[Given passage Boundary: Start]

Microorganisms within the gastrointestinal system are predominantly strict anaerobes, the study of these bacteria was greatly limited until culture techniques capable of excluding oxygen were developed. Prior to the 1940s, theories of microbial fermentations of fiber contributing energy to the host abounded, but little direct evidence was found. Since that time, microbiologists have refined the culture techniques and conditions to support the growth of numerous gastrointestinal bacteria. Additional works with nutritionists and physiologists have identified more specific interactions between the host and microbes.
The gastrointestinal tract begins at the mouth and ends at the anus and is colonized with bacteria in nearly its entirety. The system contains over 400 species of microorganisms and the gastrointestinal microbial cells outnumber the animal cells nearly 10:1. This diverse, dynamic population of bacteria in the gastrointestinal system is referred to as the microflora or microbiota. The specific species (or strains of species) of microorganisms can vary with animal host, diet, and environment, but in general the predominant species are associated with a limited number of bacterial genera.
Parasitic or pathogenic microorganisms incur a cost on the host and have been studied more extensively. The mutualistic microorganisms generate a benefit to the host. If the interaction is not parasitic or mutualistic, it is then considered to be commensal. However, animal/microbe interactions are difficult to define and study; thus, most interactions are considered commensal. The Vin diagram (Fig. 1) best indicates the complexity of these animal/ microbe interactions.

[Given passage Boundary: End]
[Dataset content Boundary: Start]

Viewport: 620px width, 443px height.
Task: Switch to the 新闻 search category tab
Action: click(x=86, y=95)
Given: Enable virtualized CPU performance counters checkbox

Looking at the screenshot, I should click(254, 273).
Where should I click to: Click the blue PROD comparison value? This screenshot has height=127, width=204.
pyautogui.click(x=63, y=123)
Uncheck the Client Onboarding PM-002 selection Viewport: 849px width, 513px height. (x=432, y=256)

[Dataset content Boundary: End]
[Dataset content Boundary: Start]

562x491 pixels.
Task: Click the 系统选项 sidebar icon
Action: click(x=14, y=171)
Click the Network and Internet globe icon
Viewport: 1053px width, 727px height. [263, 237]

[Dataset content Boundary: End]

▶ **Things to do**
A – Reproduce verbatim the part of the passage on gastrointestinal microbes that starts at "The gastrointestinal tract" and ends at "of bacterial genera.".
B – In the passage on gastrointestinal microbes, by about what ratio do the microbial cells of the gastrointestinal system outnumber the animal cells?
None of the items are required for what comes next.

▶ **Answers by item**
A –
The gastrointestinal tract begins at the mouth and ends at the anus and is colonized with bacteria in nearly its entirety. The system contains over 400 species of microorganisms and the gastrointestinal microbial cells outnumber the animal cells nearly 10:1. This diverse, dynamic population of bacteria in the gastrointestinal system is referred to as the microflora or microbiota. The specific species (or strains of species) of microorganisms can vary with animal host, diet, and environment, but in general the predominant species are associated with a limited number of bacterial genera.

B – Nearly 10:1.